In practice the final capture rarely happens, as a player will resign when checkmated, as otherwise when loss is inevitable.

A player who makes an illegal move loses immediately. (This rule may be relaxed in casual games.)

Another possible, if rather uncommon, way for a game to end is repetition (sennichite). If the same position occurs four times with the same player to play, then the game is no contest. Recall, however, the prohibition against perpetual check.

== Game notation ==
The method used in English-language texts to express shogi moves was established by George Hodges in 1976. It is derived from the algebraic notation used for chess, but differs in several respects. Modifications have been made for kō shogi.

A typical example is P-8h.
The first letter represents the piece moved (see above).
Promoted pieces have a + added in front of the letter. (e.g., +MA for a governor (promoted middle troop). The designation of the piece is followed by a symbol indicating the type of move: - for an ordinary move or x for a capture. Next is the designation for the intersection on which the piece lands. This consists of a number representing the file and a lowercase letter representing the rank, with 1a being the top right corner (as seen from Black's point of view) and 19s being the bottom left corner. (This method of designating intersections is based on Japanese convention, which, however, uses Japanese numerals instead of letters.
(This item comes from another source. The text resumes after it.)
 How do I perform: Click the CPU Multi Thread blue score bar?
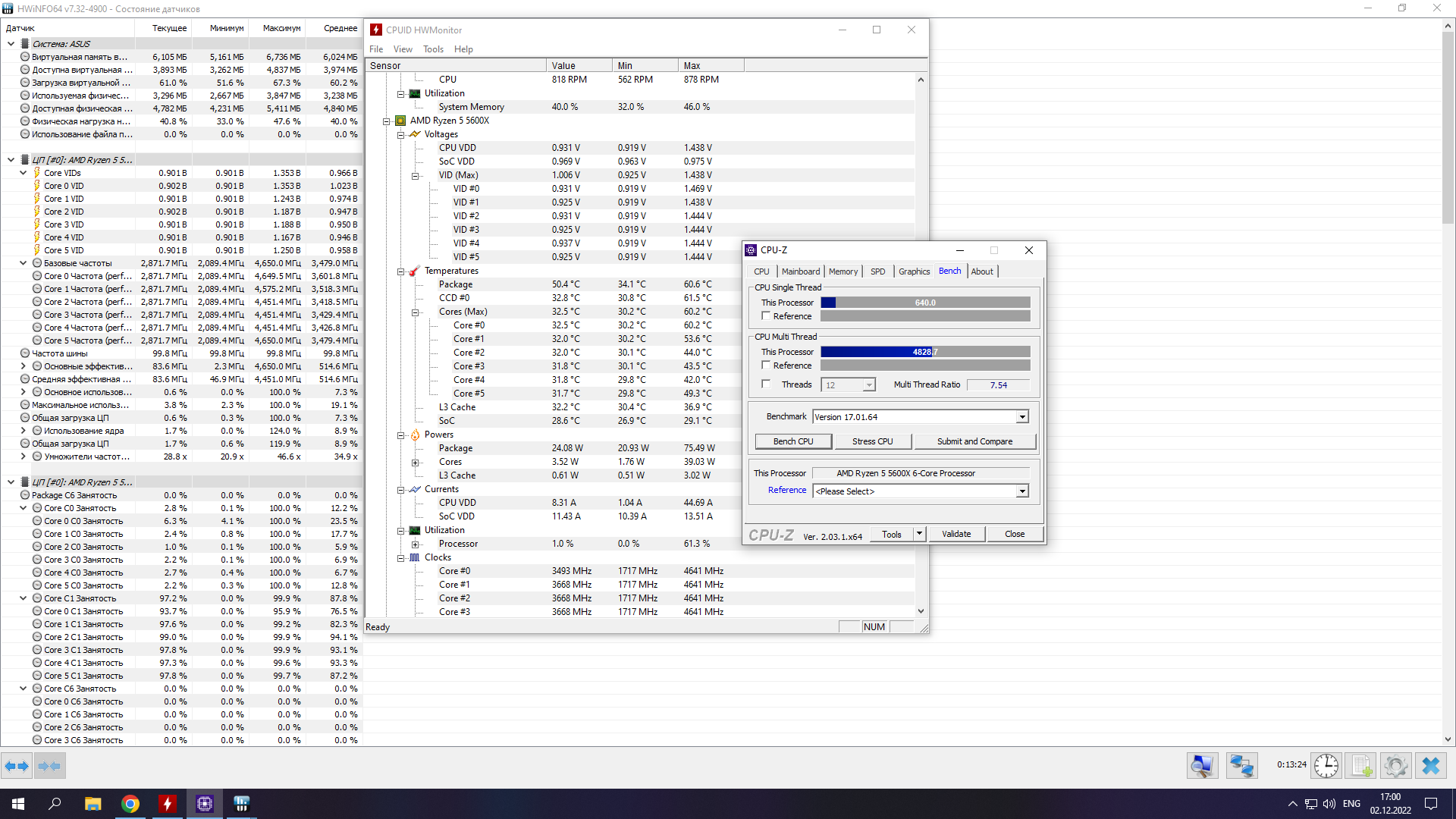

For example, the intersection 2c is denoted by 2三 in Japanese.)

If a piece captures by 'igui' (possibilities are the sumo wrestler, dragon ascending, tiger wing, cavalry, winged horse, five-li fog, immaculate light, banner and drums, or master at arms), the intersection of the piece being captured is used instead of the destination intersection, and it is preceded by the symbol '!'. If a second or later capture is made, then it is added after the preceding capture.

If a move entitles the player to promote the piece, then a + is added to the end to signify that the promotion was taken, or an = to indicate that it was declined.
For example, MAx7c= indicates a middle troop capturing on 7c without promoting.

In cases where the above notation would be ambiguous as to which piece is meant, the designation of the starting intersection is added after the designation for the piece.

Moves are commonly numbered as in chess.